■ What you need to do
Write all of the lines below out again, exactly as they stand.

(Stored data entries)

# # # #

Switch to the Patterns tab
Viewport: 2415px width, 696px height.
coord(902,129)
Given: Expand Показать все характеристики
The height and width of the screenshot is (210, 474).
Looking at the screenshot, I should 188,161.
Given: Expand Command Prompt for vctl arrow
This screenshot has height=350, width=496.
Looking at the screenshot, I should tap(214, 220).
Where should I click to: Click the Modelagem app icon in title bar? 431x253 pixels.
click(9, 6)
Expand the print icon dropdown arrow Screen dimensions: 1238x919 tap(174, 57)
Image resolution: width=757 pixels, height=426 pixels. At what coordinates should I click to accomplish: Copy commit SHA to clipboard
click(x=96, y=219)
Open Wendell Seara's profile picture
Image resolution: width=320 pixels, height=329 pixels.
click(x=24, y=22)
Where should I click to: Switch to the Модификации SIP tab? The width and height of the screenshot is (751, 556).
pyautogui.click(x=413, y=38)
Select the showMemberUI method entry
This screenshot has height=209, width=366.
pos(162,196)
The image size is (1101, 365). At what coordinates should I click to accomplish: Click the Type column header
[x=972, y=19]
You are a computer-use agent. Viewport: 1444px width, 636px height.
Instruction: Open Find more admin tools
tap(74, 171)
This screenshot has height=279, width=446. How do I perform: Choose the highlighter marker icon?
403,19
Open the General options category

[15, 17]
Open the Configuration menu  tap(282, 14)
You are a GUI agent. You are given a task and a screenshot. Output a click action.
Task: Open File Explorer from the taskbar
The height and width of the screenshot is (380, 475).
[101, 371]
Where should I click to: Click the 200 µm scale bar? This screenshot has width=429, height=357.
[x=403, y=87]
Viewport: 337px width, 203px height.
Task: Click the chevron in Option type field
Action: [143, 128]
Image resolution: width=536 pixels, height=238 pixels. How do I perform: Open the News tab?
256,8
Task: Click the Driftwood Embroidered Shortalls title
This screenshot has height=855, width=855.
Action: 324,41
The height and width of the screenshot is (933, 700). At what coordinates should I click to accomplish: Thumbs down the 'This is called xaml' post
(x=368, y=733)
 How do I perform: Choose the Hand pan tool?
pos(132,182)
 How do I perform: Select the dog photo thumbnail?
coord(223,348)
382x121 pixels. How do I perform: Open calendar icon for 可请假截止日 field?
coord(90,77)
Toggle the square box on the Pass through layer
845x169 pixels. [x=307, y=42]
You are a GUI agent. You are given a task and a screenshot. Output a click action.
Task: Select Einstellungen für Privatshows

# # # #

■ Task result
Switch to the Patterns tab
Viewport: 2415px width, 696px height.
coord(902,129)
Given: Expand Показать все характеристики
The height and width of the screenshot is (210, 474).
Looking at the screenshot, I should 188,161.
Given: Expand Command Prompt for vctl arrow
This screenshot has height=350, width=496.
Looking at the screenshot, I should tap(214, 220).
Where should I click to: Click the Modelagem app icon in title bar? 431x253 pixels.
click(9, 6)
Expand the print icon dropdown arrow Screen dimensions: 1238x919 tap(174, 57)
Image resolution: width=757 pixels, height=426 pixels. At what coordinates should I click to accomplish: Copy commit SHA to clipboard
click(x=96, y=219)
Open Wendell Seara's profile picture
Image resolution: width=320 pixels, height=329 pixels.
click(x=24, y=22)
Where should I click to: Switch to the Модификации SIP tab? The width and height of the screenshot is (751, 556).
pyautogui.click(x=413, y=38)
Select the showMemberUI method entry
This screenshot has height=209, width=366.
pos(162,196)
The image size is (1101, 365). At what coordinates should I click to accomplish: Click the Type column header
[x=972, y=19]
You are a computer-use agent. Viewport: 1444px width, 636px height.
Instruction: Open Find more admin tools
tap(74, 171)
This screenshot has height=279, width=446. How do I perform: Choose the highlighter marker icon?
403,19
Open the General options category

[15, 17]
Open the Configuration menu  tap(282, 14)
You are a GUI agent. You are given a task and a screenshot. Output a click action.
Task: Open File Explorer from the taskbar
The height and width of the screenshot is (380, 475).
[101, 371]
Where should I click to: Click the 200 µm scale bar? This screenshot has width=429, height=357.
[x=403, y=87]
Viewport: 337px width, 203px height.
Task: Click the chevron in Option type field
Action: [143, 128]
Image resolution: width=536 pixels, height=238 pixels. How do I perform: Open the News tab?
256,8
Task: Click the Driftwood Embroidered Shortalls title
This screenshot has height=855, width=855.
Action: 324,41
The height and width of the screenshot is (933, 700). At what coordinates should I click to accomplish: Thumbs down the 'This is called xaml' post
(x=368, y=733)
 How do I perform: Choose the Hand pan tool?
pos(132,182)
 How do I perform: Select the dog photo thumbnail?
coord(223,348)
382x121 pixels. How do I perform: Open calendar icon for 可请假截止日 field?
coord(90,77)
Toggle the square box on the Pass through layer
845x169 pixels. [x=307, y=42]
You are a GUI agent. You are given a task and a screenshot. Output a click action.
Task: Select Einstellungen für Privatshows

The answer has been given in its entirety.